Enhancement of natural killer cell cytotoxicity by sodium/iodide symporter gene-mediated radioiodine pretreatment in breast cancer cells

Abstract

A phase II study of NK cell therapy in treatment of patients with recurrent breast cancer has recently been reported. However, because of the complexities of tumor microenvironments, effective therapeutic effects have not been achieved in NK cell therapy. Radioiodine (I-131) therapy inhibits cancer growth by inducing the apoptosis and necrosis of cancer cells. Furthermore, it can modify cancer cell phenotypes and enhance the effect of immunotherapy against cancer cells. The present study showed that I-131 therapy can modulate microenvironment of breast cancer and improve the therapeutic effect by enhancing NK cell cytotoxicity to the tumor cells. The susceptibility of breast cancer cells to NK cell was increased by precedent I-131 treatment in vitro. Tumor burden in mice treated with I-131 plus NK cell was significantly lower than that in mice treated with NK cell or I-131 alone. The up-regulation of Fas, DR5 and MIC A/B on irradiated tumor cells could be the explanation for the enhancement of NK cell cytotoxicity to tumor cells. It can be applied to breast cancer patients with iodine avid metastatic lesions that are non-responsive to conventional treatments.

Figure 1. RT-PCR analysis of human sodium/iodide symporter (hNIS) and enhanced firefly luciferase (effluc) gene expression in MDA-231, MDA-231/NF cells and human thyroid tissue.

RT-PCR revealed hNIS mRNA expression in MDA-231/NF cells and human thyroid tissue, and effluc mRNA expression in MDA-231/NF cells. RT-PCR fragments have lengths of 583 bp and 316 bp for hNIS and effluc in MDA-231/NF cells; however, these bands do not appear in MDA-231 cells.

Figure 2. In vitro I-125 uptake assay and luciferase assay in MDA-231 and MDA-231/NF cells.

(A) I-125 uptake by MDA-231/NF cells increased according to cell number. I-125 uptake by MDA-231 cells remained at the basal level. *** p<0.001 compared with MDA-231 and MDA-231/NF cells blocked by KClO_4. (B) Bioluminescence signals of MDA-231/NF cells increased according to cell number. Bioluminescence signal of MDA-231 cells remained at the basal level. CPM: count per minute, RLU: Relative Light Units, *** p<0.001 compared with MDA-231 cells.

Figure 3. Characterization image of MDA-231/NF cells.
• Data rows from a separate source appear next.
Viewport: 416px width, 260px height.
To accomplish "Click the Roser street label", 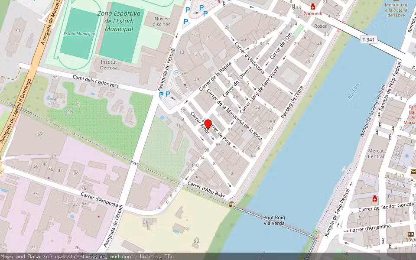I will coord(322,26).
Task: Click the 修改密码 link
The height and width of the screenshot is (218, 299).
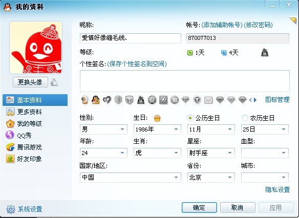Action: point(258,25)
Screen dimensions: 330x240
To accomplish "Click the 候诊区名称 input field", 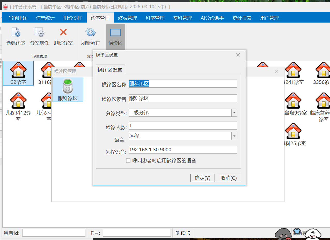I will [x=182, y=83].
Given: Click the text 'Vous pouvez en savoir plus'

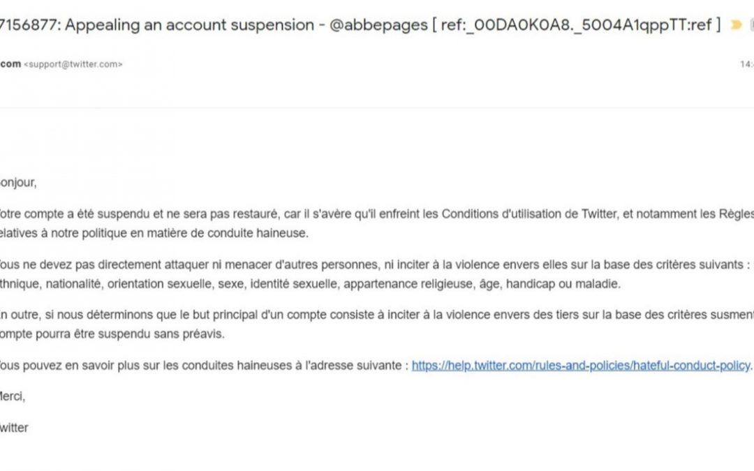Looking at the screenshot, I should (55, 366).
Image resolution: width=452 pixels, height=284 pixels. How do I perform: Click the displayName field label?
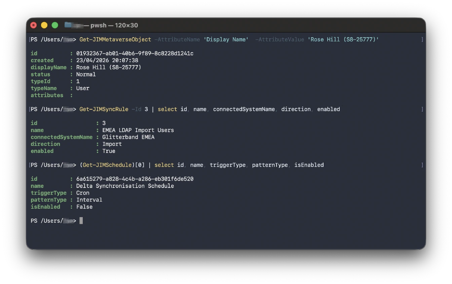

(A–C) Tc-99m pertechnetate SPECT/CT images show focal tracer uptake (arrow) in the right flank of the MDA-231/NF tumor xenograft. There is also noted tracer uptake at the stomach (arrow head). (D–F) In vivo bioluminescence imaging for a mouse with MDA-231/NF cell implantation. (D) MDA-231/NF cells were implanted subcutaneously into the right hind-flank (1×10⁵; arrow head), left hind-flank (3×10⁵; double arrow head), and right fore-flank (9×10⁵; arrow) of the mouse. (E) Bioluminescence signals from implanted MDA-231/NF cells are clearly visualized in the right hind-flank (arrow head), left hind-flank (double arrow head), and right fore-flank (arrow). (F) The signal intensity from tumor cells increased with increasing cell number. * p<0.05 compared with 1×10⁵ cells, *** p<0.001 compared with 1×10⁵ and 3×10⁵ cells.

Figure 4. Phenotype analysis in MDA-231/NF cells by flow cytometry.

(A, B and C) The levels of DR5, Fas, and MIC A/B expression in tumor cells that received I-131 were significantly higher than in tumor cells received. (D) I-131 therapy resulted in decreased expression of HLA-A,B,C, but without statistical significance. * p<0.05, ** p<0.005, *** p<0.001 compared with control.

Figure 5. In vitro Cytotoxicity assay using Calcein-AM.

NK cell cytotoxocity is significantly increased according to effector : target cell (E : T) ratio in the control and I-131 groups. NK cell cytotoxicities were significantly higher in irradiated cells than in non-irradiated cells at all E : T ratios of 2.5 : 1, 5 : 1, and 10 : 1. * p<0.05, ** p<0.005 compared with control.

Figure 6. Tumor burdens monitored by bioluminescence imaging 14, 24, and 34 days after tumor inoculation.

(A and B) The tumor signals in the I-131 and NK groups were significantly lower than those in the control group at 34 days. The combined group showed the lowest stationary tumor signal over time, which was significantly lower than that in the I-131 and NK groups at 34 days. * p<0.05 compared with I-131 and NK groups,** p<0.005 compared with control group.